Manggarai Timur, Titik Kumpul – Pendidikan harus menyediakan lingkungan yang nyaman bagi sekolah untuk belajar secara efektif dan efisien. Membangun sarana dan prasarana pendidikan yang memadai merupakan tugas negara untuk meningkatkan mutu pendidikan, karena hal tersebut juga merupakan perintah undang-undang yaitu Pasal 31 Pasal 1 UUD 1945.
Namun saat ini sepertinya ada sekolah negeri yang bentuknya juga mirip kandang hewan. Gedung Sekolah Negeri (SDN) Reweng, Desa Rana Gapang, Kecamatan Elar, Manggarai Timur termasuk yang paling meresahkan. Kegiatan belajar mengajar dilaksanakan di ruang kelas tanpa dinding dengan tiang penyangga bangunan yang tidak stabil.
Sekolah ini dibangun 19 tahun lalu dan merupakan satu-satunya bangunan semi permanen. Struktur atap dan dindingnya terbuat dari bambu. Dari dulu sampai sekarang hanya lumpur saja. Akibat lapuk, bambu yang sebelumnya dipasang dua lapis tampak seperti tembok yang sudah tidak jadi lagi. Paku yang ditancapkan pada berot yang berfungsi sebagai gesper telah menghitam karena berkarat.
6 Seluruh dinding tidak berbentuk. Ada juga ruang kelas yang tidak memiliki dinding sama sekali, sehingga kegiatan belajar mengajar di sekolah terlihat jelas dari luar. Angin kencang selalu meniupkan debu ke ruangan yang semua lantainya 1-6. Guru yang diajar dan anak-anak seringkali harus menutup mulut dan hidung agar tidak menghirup debu.
Jika hujan turun, siswa buru-buru menutup meja dan kursi untuk menutupi sekat antar ruang kelas. Anak laki-laki di sekolah ini tidak selalu memakai sepatu. Saya memakai beberapa sandal jepit dalam seminggu. Hanya sedikit sekali yang meminjamkan kaki telanjangnya.

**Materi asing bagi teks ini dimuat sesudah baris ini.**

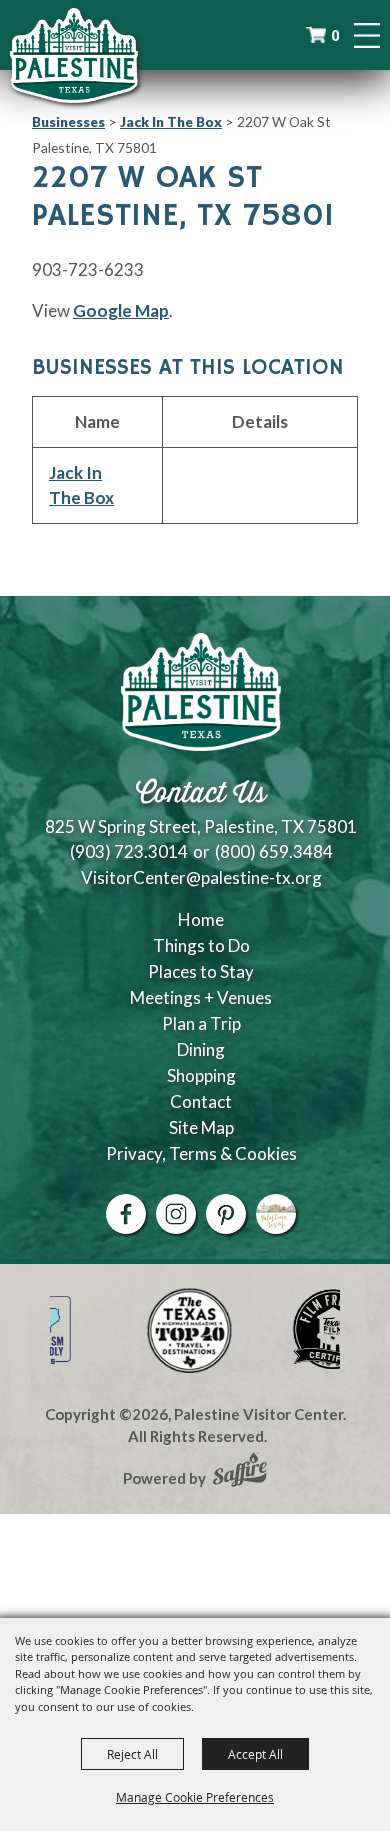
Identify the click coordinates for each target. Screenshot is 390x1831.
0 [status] (335, 35)
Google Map (121, 310)
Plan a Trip (201, 1023)
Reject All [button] (132, 1754)
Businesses (68, 121)
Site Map (201, 1127)
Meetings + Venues (201, 997)
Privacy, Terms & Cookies (201, 1153)
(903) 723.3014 (129, 851)
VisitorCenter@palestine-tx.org (201, 877)
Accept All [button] (255, 1754)
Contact (201, 1101)
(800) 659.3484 (274, 851)
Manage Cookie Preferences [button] (195, 1797)
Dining (201, 1049)
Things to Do (201, 945)
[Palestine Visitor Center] (74, 55)
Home (201, 919)
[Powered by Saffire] (240, 1472)
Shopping (201, 1075)
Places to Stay (201, 971)
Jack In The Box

Sayangnya, sejak diresmikan pada 21 September 2005, SDN Reweng yang berada di bawah naungan Dinas Pendidikan dan Kebudayaan seakan terlupakan. Tidak ada alasan yang lebih baik untuk membandingkan sekolah ini dengan binatang. Reyot!
Guru dan anak Rana Gapang tidak boleh dibaptis dalam batasan tersebut. Anak-anak ini harus tetap bersekolah sebagai generasi bangsa.

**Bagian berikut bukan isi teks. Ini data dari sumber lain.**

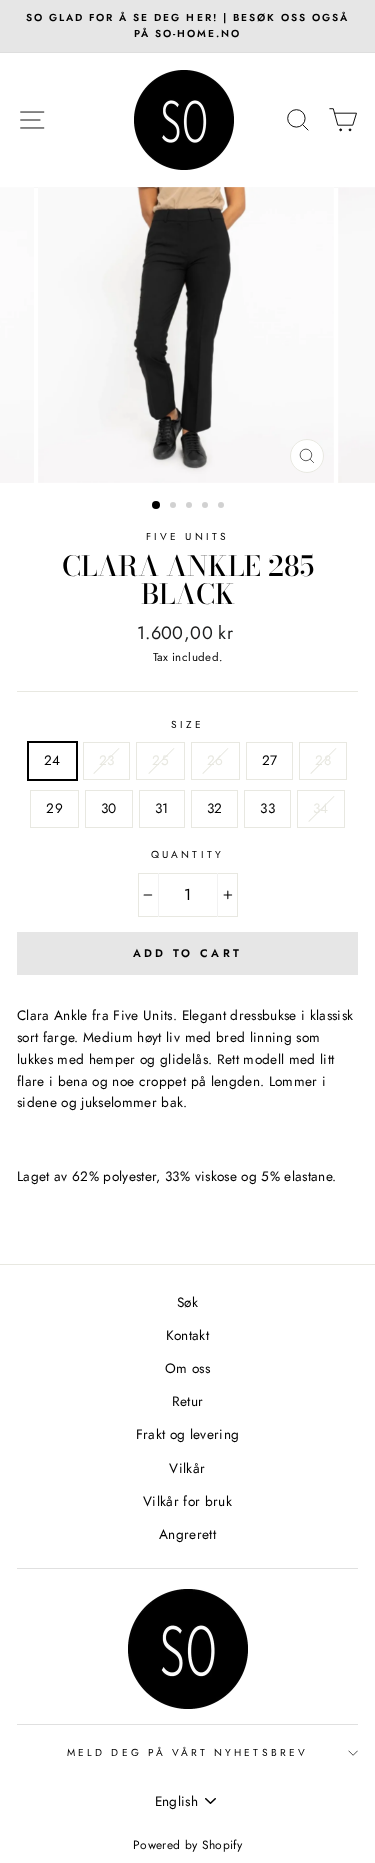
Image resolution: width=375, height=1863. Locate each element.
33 (267, 808)
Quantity (187, 854)
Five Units (187, 536)
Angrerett (187, 1534)
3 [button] (191, 507)
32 (215, 808)
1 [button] (157, 506)
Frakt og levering (188, 1434)
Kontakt (187, 1335)
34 (321, 808)
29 (54, 808)
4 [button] (207, 507)
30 (109, 808)
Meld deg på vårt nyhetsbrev (187, 1752)
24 (52, 760)
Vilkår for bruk (187, 1501)
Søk (187, 1302)
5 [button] (223, 507)
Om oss (187, 1368)
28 (323, 760)
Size (187, 724)
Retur (188, 1401)
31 (162, 808)
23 (107, 760)
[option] (187, 26)
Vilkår (187, 1468)
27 (270, 760)
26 (215, 760)
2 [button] (175, 507)
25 (160, 760)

Sekolah ini mempunyai daya tampung 42 siswa yang terdiri dari 19 laki-laki dan 23 perempuan. Siswa-siswa ini dibimbing oleh 6 orang guru yang profesional di bidangnya. SDN Reweng telah disetujui berdasarkan keputusan akreditasi nomor 73/SK/BAP-S/M NTT/XI/2014 pada tanggal 5 November 2014.
Kepala SDN Reweng saat ini adalah Oktovian Edi Kurniawan dan pekerja sekolahnya adalah Jehamat Falensius. Ia juga mengatakan, kondisi di ruang guru tidak sesuai. Ruang guru juga sangat tidak nyaman, kata Falens kepada Titik Kumpul, Senin, 18 November 2024.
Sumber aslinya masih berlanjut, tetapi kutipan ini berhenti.